Jadi pilihan terbaik yang saya miliki agar otomatisasi pengisian air ke perangkat LPF bisa berlangsung dengan benar, hanyalah dengan cara mengeluarkan / mempesiunkan Tabung-Inti pada Tabung-Filter pertama.

Kembali ke Mini Ball Tap versi 1, tapi…

Tiga hari kemudian sejak mini ball tap isi dua bola pingpong kembali dipasang, mur-baut yang menjadi tangkai pelampung mendadak berkarat :

Foto : Mur-Baut pelampung Mini Ball Tap berkarat.

Saya tidak tahu hal apa yang menjadikannya mendadak berkarat dalam waktu 3 (tiga hari) saja. Untuk mengatasinya, mur-baut diganti baru. Kemudian dibungkus menggunakan salotip pipa :

Foto : Mur Baut setelah dibungkus salotip pipa.

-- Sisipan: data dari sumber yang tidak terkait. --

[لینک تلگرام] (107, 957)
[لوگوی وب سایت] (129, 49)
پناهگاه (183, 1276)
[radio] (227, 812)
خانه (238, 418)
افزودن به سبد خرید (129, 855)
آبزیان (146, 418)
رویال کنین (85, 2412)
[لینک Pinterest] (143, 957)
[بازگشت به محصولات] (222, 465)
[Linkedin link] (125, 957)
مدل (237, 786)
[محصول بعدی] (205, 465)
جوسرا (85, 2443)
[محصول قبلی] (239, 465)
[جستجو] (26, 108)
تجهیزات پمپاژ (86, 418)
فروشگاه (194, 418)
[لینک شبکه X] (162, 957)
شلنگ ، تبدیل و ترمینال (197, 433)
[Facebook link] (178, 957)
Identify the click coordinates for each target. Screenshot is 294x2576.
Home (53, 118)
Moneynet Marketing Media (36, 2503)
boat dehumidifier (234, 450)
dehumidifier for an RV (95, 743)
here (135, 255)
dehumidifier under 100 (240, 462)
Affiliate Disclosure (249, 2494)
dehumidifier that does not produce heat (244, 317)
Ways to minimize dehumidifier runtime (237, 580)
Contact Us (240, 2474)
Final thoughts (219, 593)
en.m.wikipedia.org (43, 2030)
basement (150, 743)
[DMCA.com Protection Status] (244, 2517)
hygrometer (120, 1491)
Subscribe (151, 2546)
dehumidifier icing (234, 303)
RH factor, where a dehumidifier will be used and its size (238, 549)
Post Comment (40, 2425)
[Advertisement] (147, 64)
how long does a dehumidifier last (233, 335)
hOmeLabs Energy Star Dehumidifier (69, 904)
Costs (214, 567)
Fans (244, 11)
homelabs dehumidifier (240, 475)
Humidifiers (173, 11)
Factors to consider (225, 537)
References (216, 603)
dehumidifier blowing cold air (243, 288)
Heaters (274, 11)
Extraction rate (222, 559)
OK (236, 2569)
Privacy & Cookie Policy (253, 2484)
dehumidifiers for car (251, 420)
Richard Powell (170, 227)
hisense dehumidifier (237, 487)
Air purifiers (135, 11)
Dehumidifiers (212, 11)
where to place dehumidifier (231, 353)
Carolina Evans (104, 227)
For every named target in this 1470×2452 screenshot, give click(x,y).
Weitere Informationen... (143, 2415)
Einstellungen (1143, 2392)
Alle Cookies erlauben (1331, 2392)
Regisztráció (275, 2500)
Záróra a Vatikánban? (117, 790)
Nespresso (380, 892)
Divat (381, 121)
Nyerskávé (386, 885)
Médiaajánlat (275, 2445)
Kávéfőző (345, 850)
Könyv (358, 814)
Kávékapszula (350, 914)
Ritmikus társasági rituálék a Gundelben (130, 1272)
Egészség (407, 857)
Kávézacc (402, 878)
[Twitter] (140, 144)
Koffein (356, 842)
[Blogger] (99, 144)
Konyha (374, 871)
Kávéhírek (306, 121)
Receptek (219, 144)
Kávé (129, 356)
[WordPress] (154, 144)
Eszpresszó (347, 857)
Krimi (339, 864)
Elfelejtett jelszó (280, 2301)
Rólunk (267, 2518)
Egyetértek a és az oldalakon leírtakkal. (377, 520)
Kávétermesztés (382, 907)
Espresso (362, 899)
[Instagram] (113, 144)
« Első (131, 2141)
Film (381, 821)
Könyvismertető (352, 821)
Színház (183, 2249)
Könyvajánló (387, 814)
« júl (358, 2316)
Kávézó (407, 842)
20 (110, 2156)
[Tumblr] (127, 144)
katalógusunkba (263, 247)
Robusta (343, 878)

Mencoba model lain dari Float Valve

O iya… sebelum membuat mini ball tap, saya juga membeli float valve model berbeda.

Foto : Float Valve merk Invelco

Float valve tersebut sudah dicoba dan kinerjanya sama dengan kinerja float valve yang dipasang pertama. Itu yang pada akhirnya saya putuskan untuk membuat mini ball tap.

Jadi…?

Tidak semua situasi kekuatan tekanan dorongan air PDAM di rumah tinggal memiliki kemiripan dengan yang berlangsung di rumah saya. Sehingga, besar kemungkinan float valve bisa berfungsi sebagaimana mestinya jika dipasang di rumah tinggal pada kawasan berbeda.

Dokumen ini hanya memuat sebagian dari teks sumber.